◆ **Task inputs**:

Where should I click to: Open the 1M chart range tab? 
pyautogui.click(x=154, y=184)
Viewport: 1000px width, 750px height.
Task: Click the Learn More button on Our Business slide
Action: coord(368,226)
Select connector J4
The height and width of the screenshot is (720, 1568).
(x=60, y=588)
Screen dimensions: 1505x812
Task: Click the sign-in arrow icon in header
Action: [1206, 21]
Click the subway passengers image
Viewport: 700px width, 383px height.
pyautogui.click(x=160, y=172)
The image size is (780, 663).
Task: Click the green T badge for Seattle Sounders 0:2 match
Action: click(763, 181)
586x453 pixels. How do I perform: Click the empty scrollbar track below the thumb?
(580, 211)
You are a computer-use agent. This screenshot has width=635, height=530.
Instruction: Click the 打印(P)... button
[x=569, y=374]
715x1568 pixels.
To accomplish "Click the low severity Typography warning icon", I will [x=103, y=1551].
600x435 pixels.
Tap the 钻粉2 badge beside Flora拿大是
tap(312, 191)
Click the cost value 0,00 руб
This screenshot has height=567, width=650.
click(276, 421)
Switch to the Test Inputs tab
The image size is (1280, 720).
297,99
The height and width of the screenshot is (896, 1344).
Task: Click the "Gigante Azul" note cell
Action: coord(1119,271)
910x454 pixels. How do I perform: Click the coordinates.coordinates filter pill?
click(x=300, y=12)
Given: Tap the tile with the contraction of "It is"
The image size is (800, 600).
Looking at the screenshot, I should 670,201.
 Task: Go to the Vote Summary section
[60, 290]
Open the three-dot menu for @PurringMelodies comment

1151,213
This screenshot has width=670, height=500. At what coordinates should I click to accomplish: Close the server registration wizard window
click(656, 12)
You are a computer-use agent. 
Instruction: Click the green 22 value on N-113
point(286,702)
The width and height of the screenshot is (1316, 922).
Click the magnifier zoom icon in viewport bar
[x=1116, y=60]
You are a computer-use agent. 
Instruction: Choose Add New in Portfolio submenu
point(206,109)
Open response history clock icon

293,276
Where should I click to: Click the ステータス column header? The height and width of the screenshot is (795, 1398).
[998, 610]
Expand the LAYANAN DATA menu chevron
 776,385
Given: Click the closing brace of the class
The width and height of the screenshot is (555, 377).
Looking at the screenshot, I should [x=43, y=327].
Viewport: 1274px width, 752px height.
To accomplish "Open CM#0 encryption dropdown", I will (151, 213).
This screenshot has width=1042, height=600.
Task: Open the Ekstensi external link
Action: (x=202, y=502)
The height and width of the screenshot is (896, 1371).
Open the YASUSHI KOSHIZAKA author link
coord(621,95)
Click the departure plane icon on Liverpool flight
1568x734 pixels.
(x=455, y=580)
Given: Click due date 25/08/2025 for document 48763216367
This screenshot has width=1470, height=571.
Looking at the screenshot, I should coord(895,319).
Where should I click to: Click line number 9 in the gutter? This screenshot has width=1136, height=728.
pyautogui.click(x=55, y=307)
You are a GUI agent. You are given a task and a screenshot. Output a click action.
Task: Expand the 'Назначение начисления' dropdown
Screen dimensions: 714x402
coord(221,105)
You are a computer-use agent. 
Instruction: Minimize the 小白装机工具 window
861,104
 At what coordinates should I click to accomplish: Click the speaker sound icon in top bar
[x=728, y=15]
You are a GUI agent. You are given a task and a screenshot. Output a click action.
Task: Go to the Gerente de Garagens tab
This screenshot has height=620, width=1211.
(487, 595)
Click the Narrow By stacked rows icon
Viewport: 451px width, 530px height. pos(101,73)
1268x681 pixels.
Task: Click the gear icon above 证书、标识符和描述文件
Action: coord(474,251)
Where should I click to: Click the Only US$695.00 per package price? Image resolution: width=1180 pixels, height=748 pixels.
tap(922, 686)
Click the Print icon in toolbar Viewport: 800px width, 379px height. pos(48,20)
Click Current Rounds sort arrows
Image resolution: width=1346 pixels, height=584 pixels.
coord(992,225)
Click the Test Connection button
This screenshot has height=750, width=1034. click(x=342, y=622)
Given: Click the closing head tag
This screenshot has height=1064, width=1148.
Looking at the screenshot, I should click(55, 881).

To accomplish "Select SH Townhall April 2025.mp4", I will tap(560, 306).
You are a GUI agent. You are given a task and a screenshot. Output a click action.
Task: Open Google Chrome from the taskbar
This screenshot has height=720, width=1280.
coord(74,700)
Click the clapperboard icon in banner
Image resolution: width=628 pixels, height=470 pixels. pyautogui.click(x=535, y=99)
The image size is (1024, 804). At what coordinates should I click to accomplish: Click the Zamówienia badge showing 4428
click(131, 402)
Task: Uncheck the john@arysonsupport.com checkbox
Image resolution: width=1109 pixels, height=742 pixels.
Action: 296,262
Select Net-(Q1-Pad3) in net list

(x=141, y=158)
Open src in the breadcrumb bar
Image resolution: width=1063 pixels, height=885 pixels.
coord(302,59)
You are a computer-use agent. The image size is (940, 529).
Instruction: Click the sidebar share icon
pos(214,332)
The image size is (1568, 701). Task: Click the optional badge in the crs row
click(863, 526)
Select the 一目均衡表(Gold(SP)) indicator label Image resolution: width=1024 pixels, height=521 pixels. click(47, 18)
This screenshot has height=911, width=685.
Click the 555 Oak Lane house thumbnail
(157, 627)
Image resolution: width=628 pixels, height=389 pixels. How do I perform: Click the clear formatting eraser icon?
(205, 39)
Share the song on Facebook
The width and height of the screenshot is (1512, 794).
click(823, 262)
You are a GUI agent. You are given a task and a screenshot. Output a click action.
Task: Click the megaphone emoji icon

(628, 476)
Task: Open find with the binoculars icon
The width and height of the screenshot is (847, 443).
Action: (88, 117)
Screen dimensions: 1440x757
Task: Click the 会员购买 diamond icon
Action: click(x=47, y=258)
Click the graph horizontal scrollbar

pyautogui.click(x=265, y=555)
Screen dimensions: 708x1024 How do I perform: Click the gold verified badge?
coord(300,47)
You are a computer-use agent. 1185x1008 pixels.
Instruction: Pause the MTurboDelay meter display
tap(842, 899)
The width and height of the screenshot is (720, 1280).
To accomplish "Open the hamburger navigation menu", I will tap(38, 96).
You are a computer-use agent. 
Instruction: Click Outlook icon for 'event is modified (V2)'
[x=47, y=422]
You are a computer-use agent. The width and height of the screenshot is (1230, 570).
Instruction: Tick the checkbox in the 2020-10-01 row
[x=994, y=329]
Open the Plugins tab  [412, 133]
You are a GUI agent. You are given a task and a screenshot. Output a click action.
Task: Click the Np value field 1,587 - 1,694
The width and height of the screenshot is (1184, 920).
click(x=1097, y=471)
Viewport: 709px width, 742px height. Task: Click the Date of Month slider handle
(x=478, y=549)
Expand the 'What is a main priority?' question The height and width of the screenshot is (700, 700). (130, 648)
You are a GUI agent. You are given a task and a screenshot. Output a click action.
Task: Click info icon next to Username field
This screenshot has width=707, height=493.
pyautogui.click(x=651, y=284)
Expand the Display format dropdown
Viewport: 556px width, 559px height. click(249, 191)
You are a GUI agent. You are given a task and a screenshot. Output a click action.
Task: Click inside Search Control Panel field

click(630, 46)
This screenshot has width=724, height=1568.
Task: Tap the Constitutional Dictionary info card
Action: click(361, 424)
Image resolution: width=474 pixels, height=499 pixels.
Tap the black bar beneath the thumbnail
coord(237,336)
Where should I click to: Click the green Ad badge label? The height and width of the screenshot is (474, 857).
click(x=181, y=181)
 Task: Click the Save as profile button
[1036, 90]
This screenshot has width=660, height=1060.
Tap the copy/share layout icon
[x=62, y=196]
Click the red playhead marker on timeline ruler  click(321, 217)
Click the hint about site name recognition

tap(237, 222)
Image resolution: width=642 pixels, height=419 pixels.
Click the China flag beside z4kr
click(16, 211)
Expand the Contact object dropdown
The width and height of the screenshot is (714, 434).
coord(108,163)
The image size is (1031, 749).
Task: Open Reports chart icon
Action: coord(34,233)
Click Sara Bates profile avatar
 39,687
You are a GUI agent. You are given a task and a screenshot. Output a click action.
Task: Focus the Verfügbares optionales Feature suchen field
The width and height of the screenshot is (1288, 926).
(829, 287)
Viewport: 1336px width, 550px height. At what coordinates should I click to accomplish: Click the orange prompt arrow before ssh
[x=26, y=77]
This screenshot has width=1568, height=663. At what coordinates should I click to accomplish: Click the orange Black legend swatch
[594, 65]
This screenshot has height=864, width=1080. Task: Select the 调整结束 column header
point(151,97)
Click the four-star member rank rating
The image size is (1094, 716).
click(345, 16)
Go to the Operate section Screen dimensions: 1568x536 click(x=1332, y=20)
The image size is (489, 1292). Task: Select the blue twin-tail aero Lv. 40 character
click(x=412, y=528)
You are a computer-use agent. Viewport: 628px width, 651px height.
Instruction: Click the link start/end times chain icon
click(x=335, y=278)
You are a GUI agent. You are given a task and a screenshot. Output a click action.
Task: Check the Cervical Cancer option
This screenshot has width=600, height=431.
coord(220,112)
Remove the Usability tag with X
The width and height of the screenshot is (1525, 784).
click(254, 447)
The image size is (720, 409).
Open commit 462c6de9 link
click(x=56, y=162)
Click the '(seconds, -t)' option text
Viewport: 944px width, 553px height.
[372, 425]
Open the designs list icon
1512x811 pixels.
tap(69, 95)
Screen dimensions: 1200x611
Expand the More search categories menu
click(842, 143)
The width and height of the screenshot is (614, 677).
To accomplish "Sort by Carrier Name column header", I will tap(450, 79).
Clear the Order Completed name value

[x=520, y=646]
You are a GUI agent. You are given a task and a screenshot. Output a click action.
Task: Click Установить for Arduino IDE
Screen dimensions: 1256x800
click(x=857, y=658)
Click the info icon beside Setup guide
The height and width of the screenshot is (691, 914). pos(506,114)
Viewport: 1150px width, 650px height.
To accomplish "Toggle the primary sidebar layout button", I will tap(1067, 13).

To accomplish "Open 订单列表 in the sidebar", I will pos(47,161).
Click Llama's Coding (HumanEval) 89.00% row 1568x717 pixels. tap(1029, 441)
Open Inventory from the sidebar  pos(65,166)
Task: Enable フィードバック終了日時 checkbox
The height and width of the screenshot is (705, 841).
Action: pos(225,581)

◆ **What is needed**: Isolate each line of the listing above that includes "closing". Copy it.

◆ **Solution for this exercise**:
Given: Click the closing brace of the class
Given: Click the closing head tag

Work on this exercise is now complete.